Moses Laid Amid the Flags
James Tissot·1896
Historical Context
Moses Laid Amid the Flags of 1896, in the Jewish Museum, illustrates the moment in Exodus when Moses's mother Jochebed places the infant in a basket of reeds and sets it among the bulrushes of the Nile, to save him from Pharaoh's decree that all male Hebrew infants be drowned. Tissot brings to this founding episode of the Moses narrative the same combination of Near Eastern geographical realism and emotional gravity that characterises his entire Old Testament project. The Nile setting — its specific reeds, birds, water quality, and the Egyptian landscape beyond — is rendered with care. The act of a mother placing her child in the water, in the hope that he will be found and saved, is one of the most emotionally concentrated moments in the Hebrew scriptures, and Tissot treats it with corresponding seriousness.
Technical Analysis
Gouache on cardboard, with careful attention to the Nile's specific vegetation and the quality of light on water.
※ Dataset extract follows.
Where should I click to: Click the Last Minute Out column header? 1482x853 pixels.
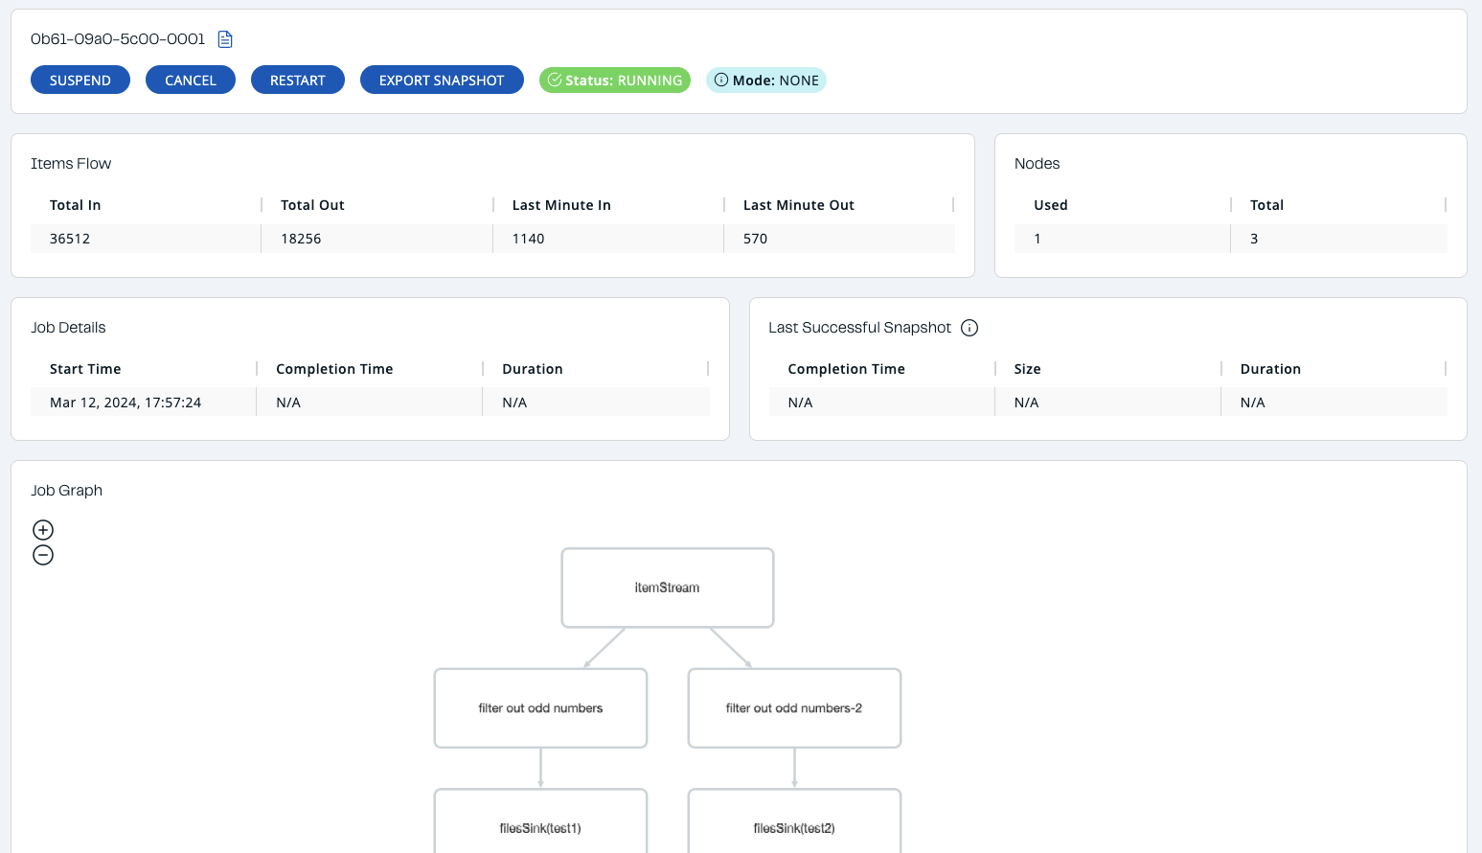click(x=799, y=205)
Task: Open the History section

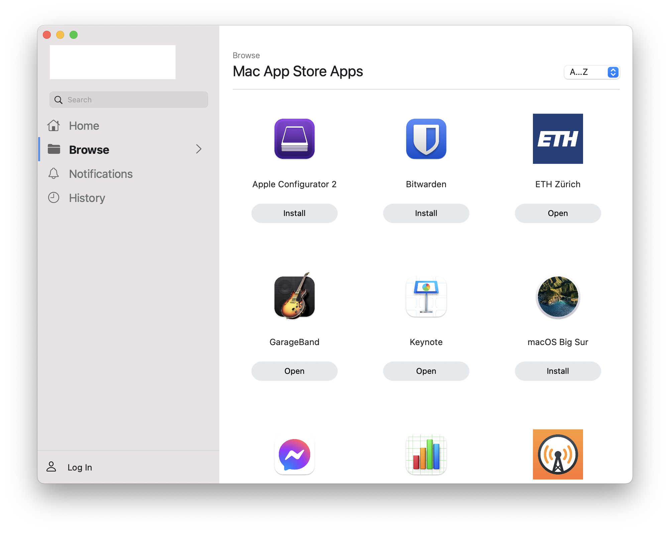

The basket and its placement among the reeds are observed with the documentary precision that Tissot applied to all the specific objects and actions of his biblical scenes. The figure of the mother and the secondary presence of Miriam watching from a distance are the compositional focus.
Look Closer
- ◆The basket among the reeds is the compositional focal point — a tiny vessel carrying the future history of a people.
- ◆The mother's gesture of release — lowering the basket to the water — is the image's most emotionally charged moment.
- ◆The Nile setting is geographically specific: Egyptian vegetation, water quality, and the particular light of the river delta.
- ◆Miriam's watchful presence at a distance introduces a secondary, protecting consciousness that the narrative requires.